Mujicalizar la política

ESPERO SUPERARLO: hace tres días que no puedo oír hablar a ningún político hispánico sin padecer unas intensas náuseas intelectuales. Y es que el domingo pasado se me ocurrió ver en la Sexta la entrevista al presidente de Uruguay, José Mújica, con ánimo más bien escéptico y un tanto gamberro; pensaba -qué ingenuo- que Mújica sería un friqui a lo presidente Chávez, que cantaría tangos o lloriquearía hablando de la revolución pendiente. El enésimo demagogo hispanoamericano, en suma. Bastaron los primeros tres minutos de entrevista para experimentar algo parecido a un shock paulino: de pronto, todo lo que la gente anhela en un político del siglo XXI aparecía encarnado en la figura desmañada de un viejo sabio de setenta y nueve años, un rey-filósofo platónico que complementa una visión casi mística del bien con un notable sentido común político, esa virtud que suele confundirse con grosero pragmatismo.

La venturosa rareza de Mújica no sólo reside en sus ideas y en su modo siempre directo de expresarlas. Mújica vive como piensa o piensa como vive: ha renunciado al 90% de su sueldo como presidente de Uruguay en favor de una cooperativa de viviendas sociales. Se ha negado a ocupar el Palacio Presidencial y ha convertido sus habitaciones en asilo infantil. Vive en su chacra, una pequeña cutrifinca en Rincón del Cerro donde suele recibir, con idéntica nonchalance, a periodistas y a jefes de Estado.

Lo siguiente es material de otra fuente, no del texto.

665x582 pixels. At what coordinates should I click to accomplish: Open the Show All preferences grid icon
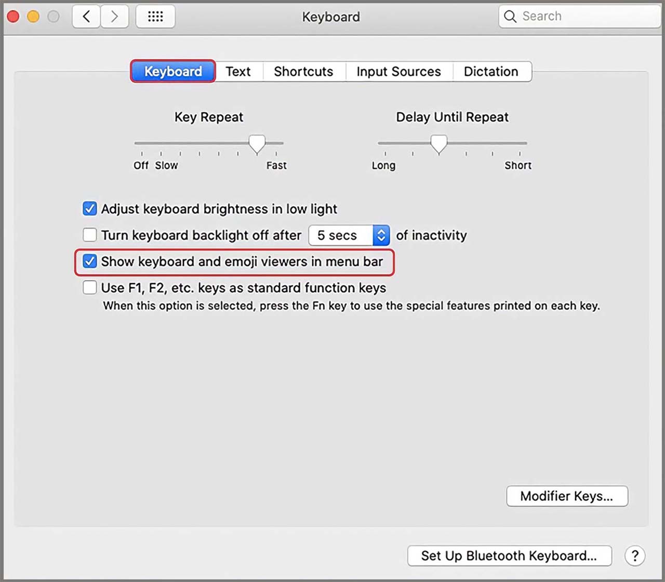155,16
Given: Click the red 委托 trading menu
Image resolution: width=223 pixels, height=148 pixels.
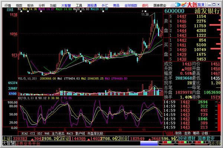Looking at the screenshot, I should (x=145, y=6).
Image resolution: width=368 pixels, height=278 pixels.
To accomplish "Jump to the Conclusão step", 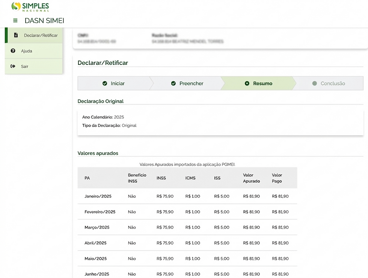I will pos(329,84).
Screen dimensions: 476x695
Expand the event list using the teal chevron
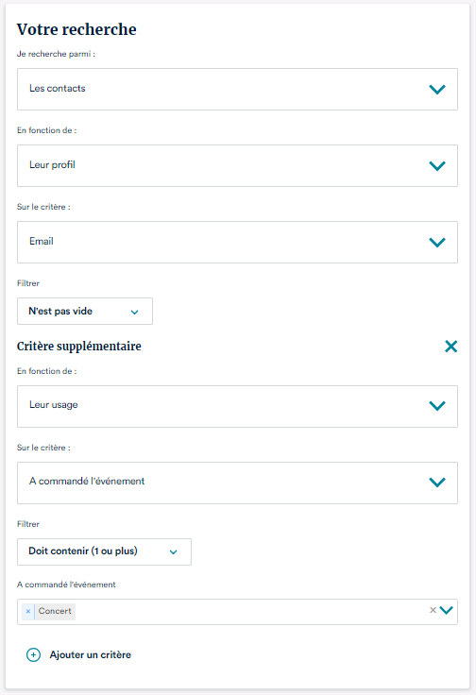[447, 610]
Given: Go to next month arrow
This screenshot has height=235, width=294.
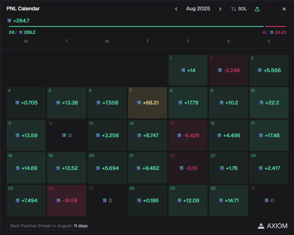Looking at the screenshot, I should tap(220, 9).
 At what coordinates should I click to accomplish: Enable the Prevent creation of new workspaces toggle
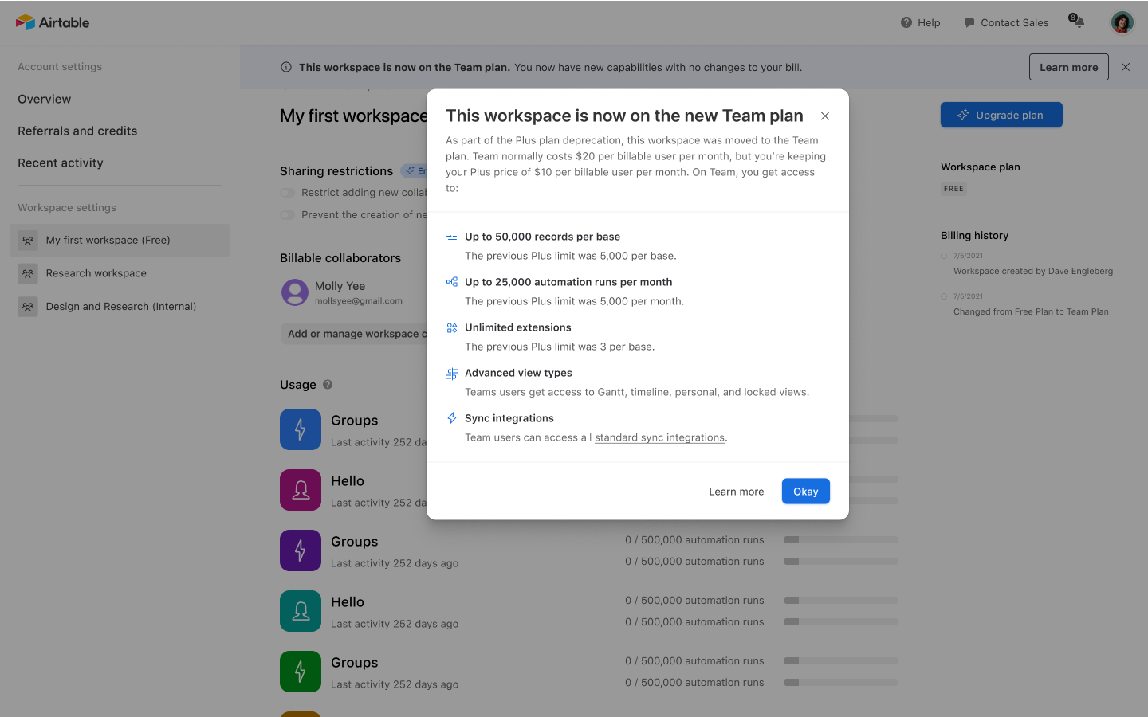287,214
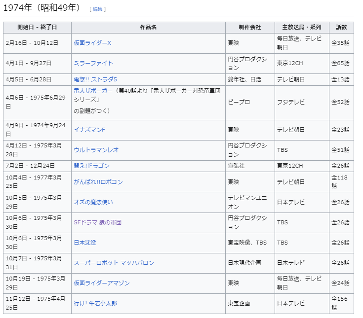This screenshot has width=363, height=318.
Task: Open the 電人ザボーガー link
Action: point(93,91)
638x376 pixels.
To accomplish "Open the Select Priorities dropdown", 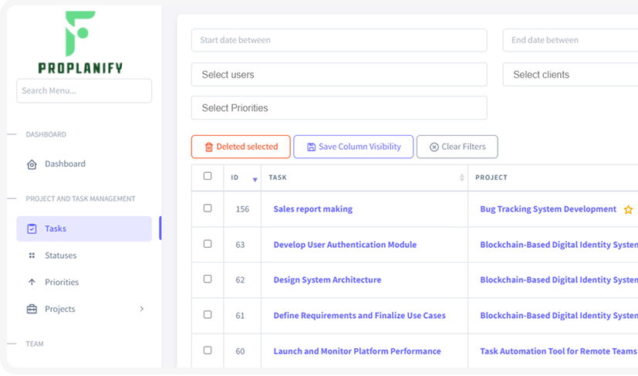I will click(339, 108).
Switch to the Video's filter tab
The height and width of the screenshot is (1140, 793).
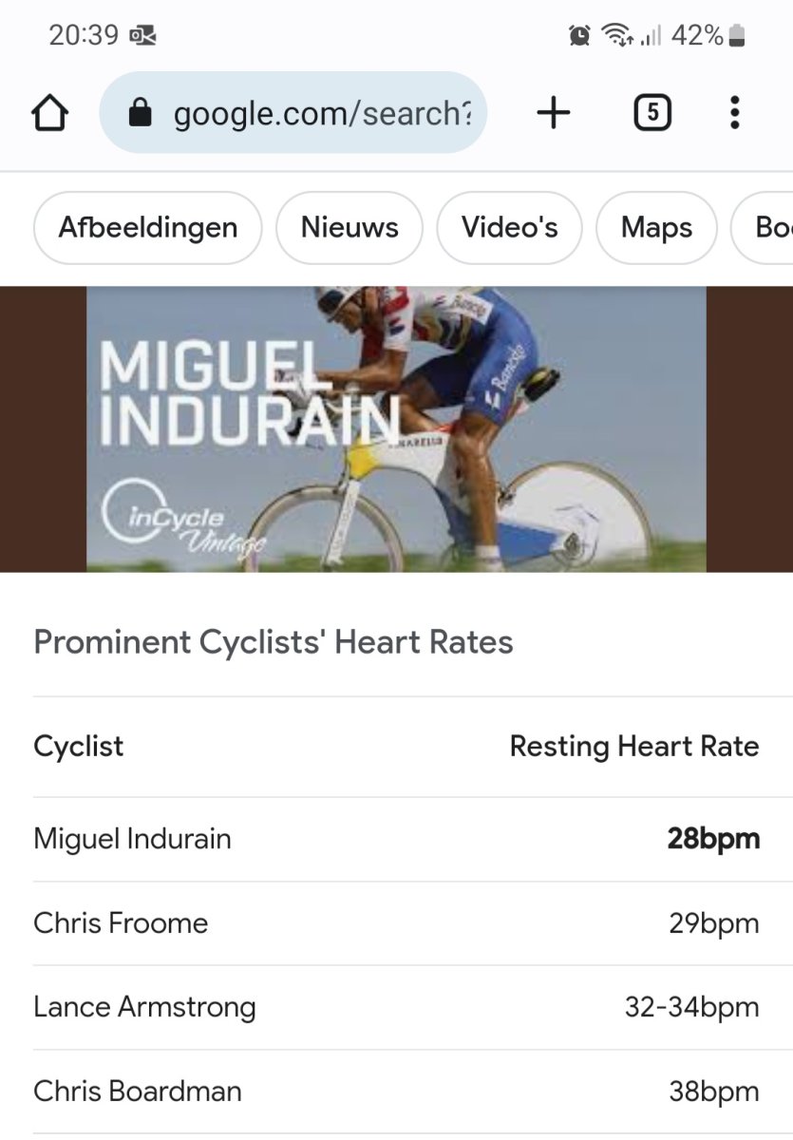point(509,228)
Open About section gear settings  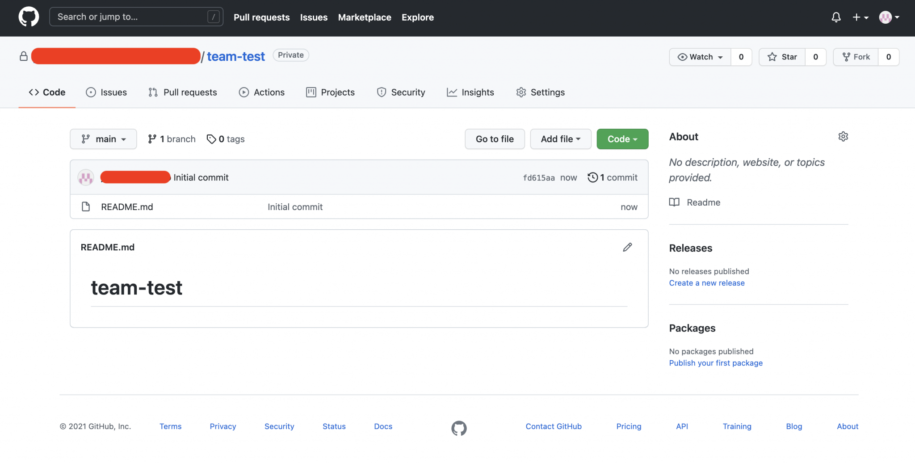843,137
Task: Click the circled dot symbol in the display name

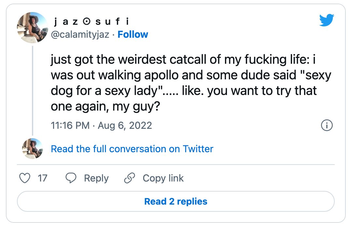Action: click(87, 21)
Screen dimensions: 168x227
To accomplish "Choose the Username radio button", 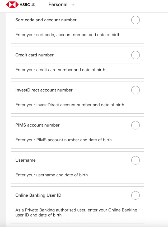I will pos(136,160).
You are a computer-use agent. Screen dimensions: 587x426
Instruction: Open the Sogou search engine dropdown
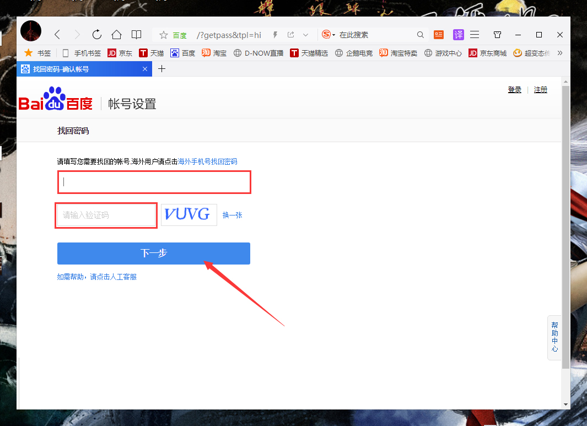[x=327, y=34]
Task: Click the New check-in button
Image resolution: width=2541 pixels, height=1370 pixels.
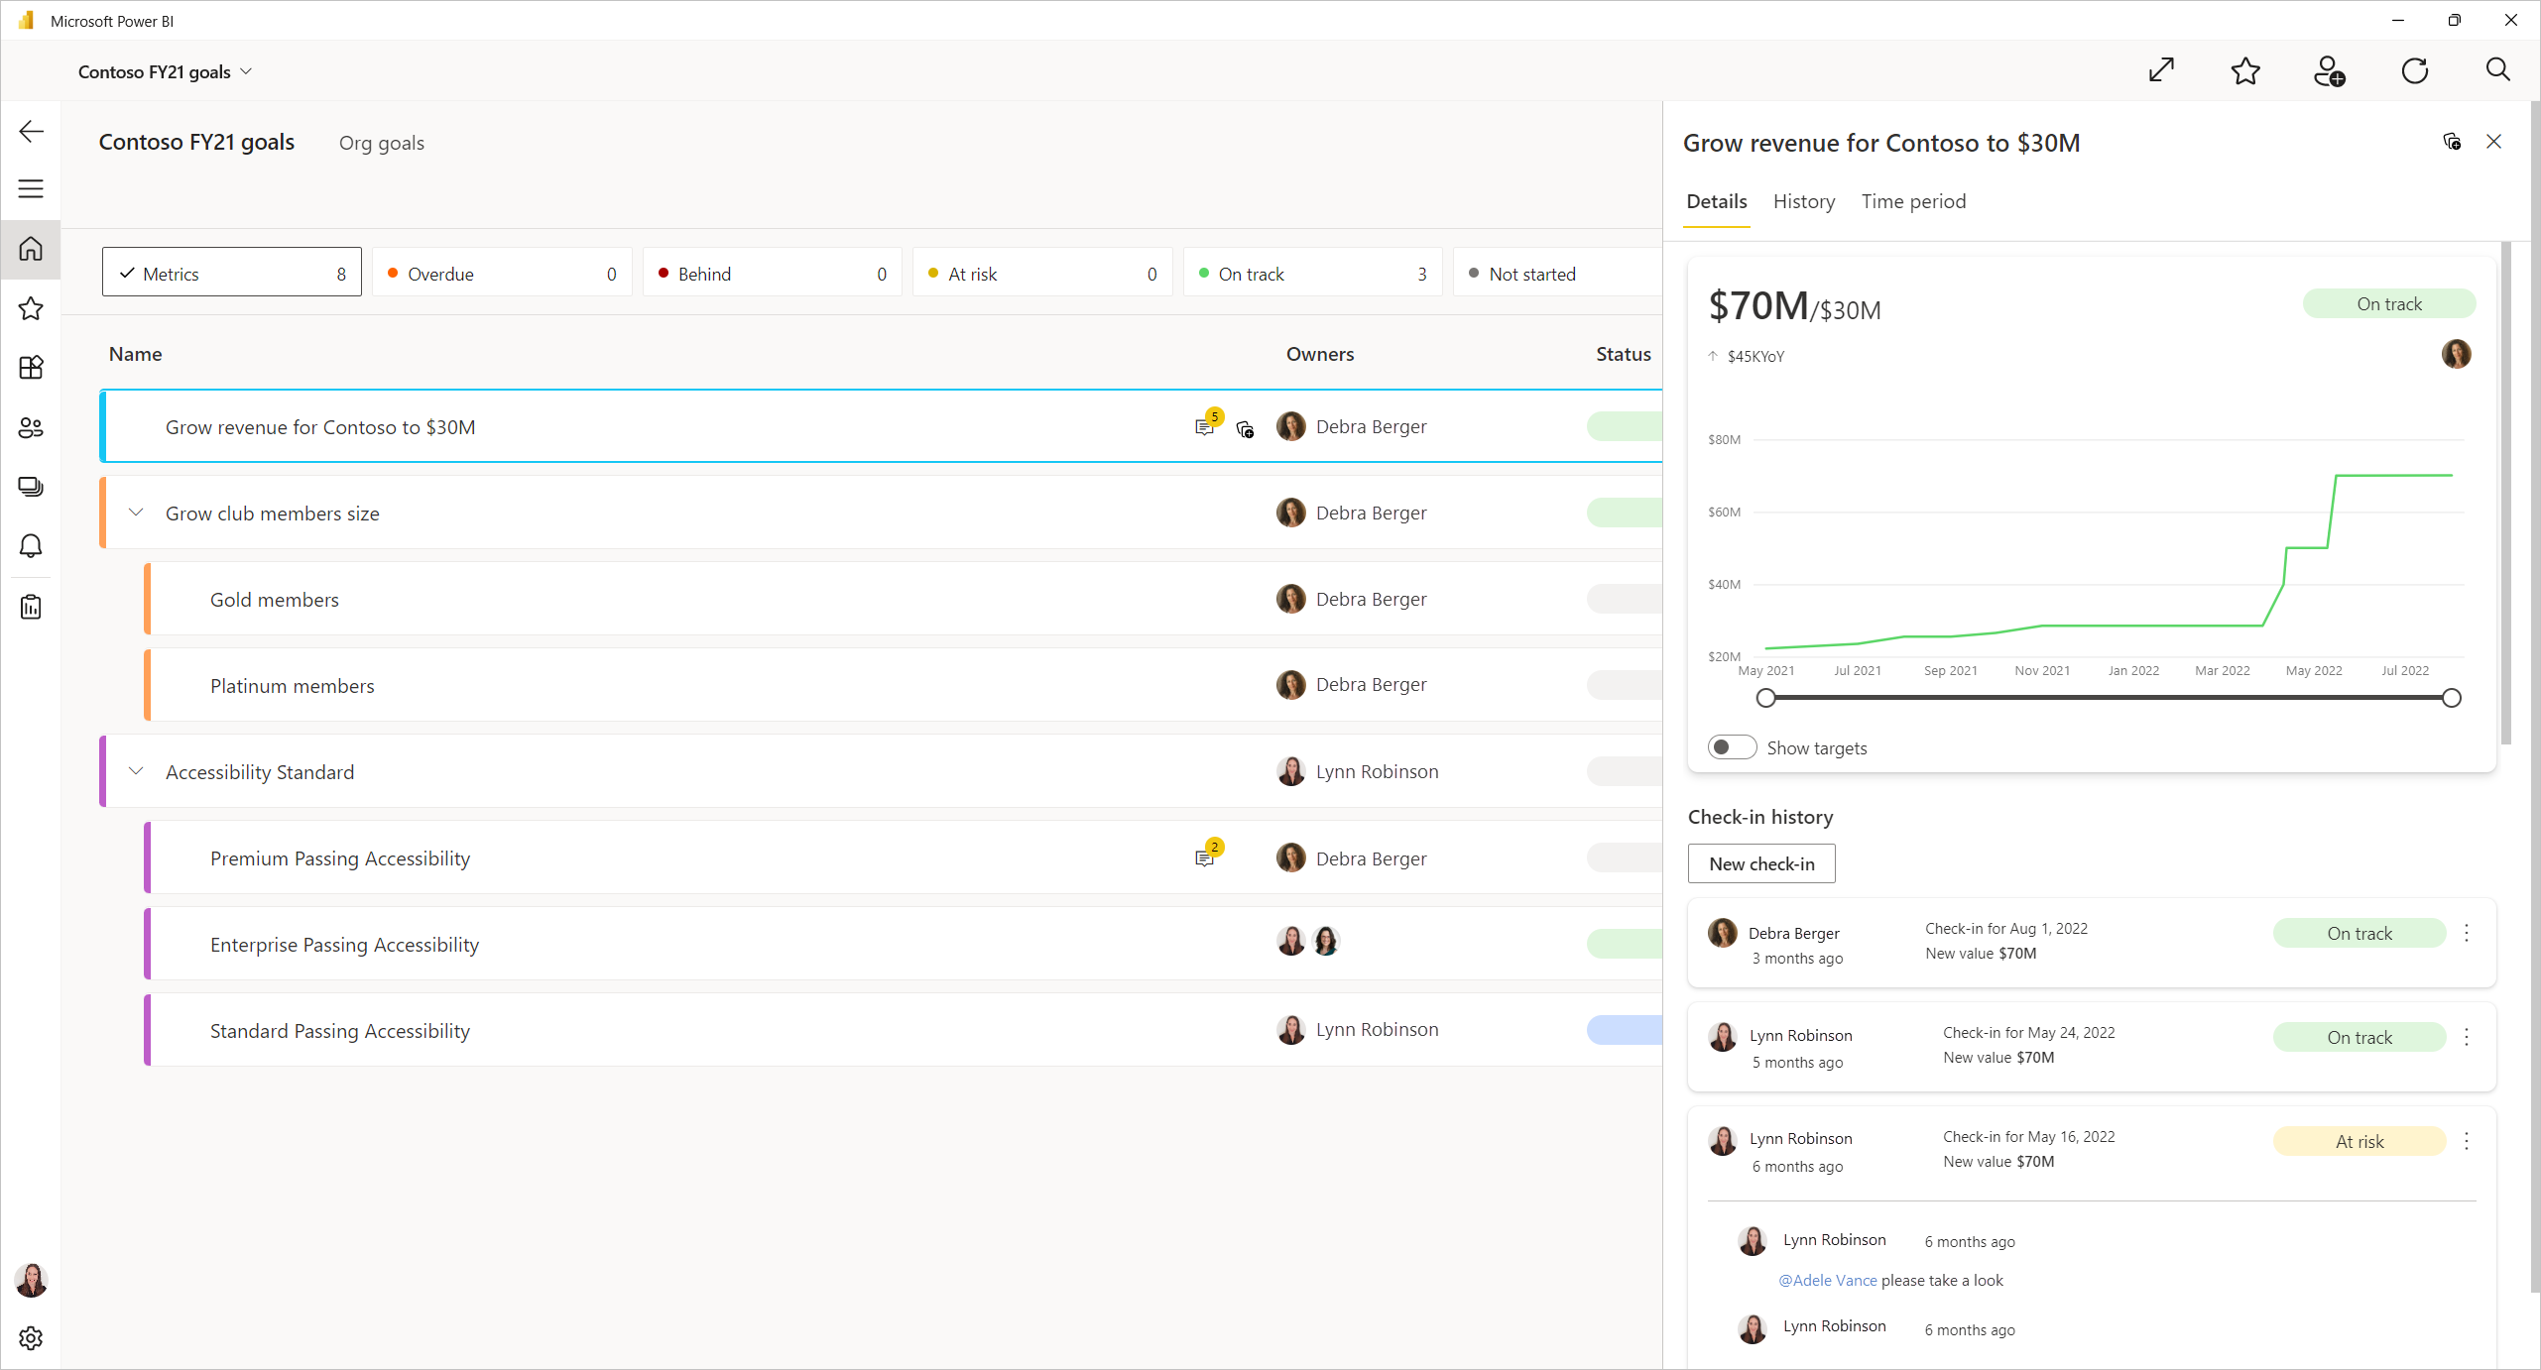Action: tap(1759, 863)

Se desplaza al trabajo en un escarabajo de 1988 con el argumento de que los alemanes no saben fabricar máquinas efímeras. A la obvia pregunta de si este comportamiento no será una pose, responde socarronamente que, si lo fuera, la operación de márketing político le habría salido carísima, habida cuenta de que lleva cuarenta años viviendo así. Mújica es un monstruo -en sentido andaluz- de la política.

Sus ideas son simples y eficaces, una especie de socialdemocracia horizontal adaptada a la globalización económica triunfante: Uruguay ha salido del abismo en el que se sumió el país tras el corralito argentino de 2002 y goza, por ejemplo de una envidiable tasa de paro del 6,5%, en continuado descenso. Es tan crítico con el gasto público improductivo o superfluo como con la convicción neoliberal de que el mercado se basta por sí solo para producir riqueza. En vez de regodearse en sus éxitos incontestables, lamenta sus fracasos (la reforma educativa, por ejemplo) y se muestra comprensivo con sus críticos. No oculta su asombro ante la estulticia y acartonamiento de la clase política europea, más preocupada por defenderse del creciente descontento ciudadano que de cambiar el modo de entender la práctica de la política, es decir, de cambiar el «sistema».

Oyendo al presidente Mújica se experimenta un agradable consuelo: se puede acabar con los odiosos privilegios de casta tras los que se parapeta nuestra clase gobernante mujicalizando la política. Es difícil no porque sea imposible, sino porque requiere que los ciudadanos se mujicalicen previamente, es decir, que piensen. Ambos verbo son, en realidad, casi sinónimos.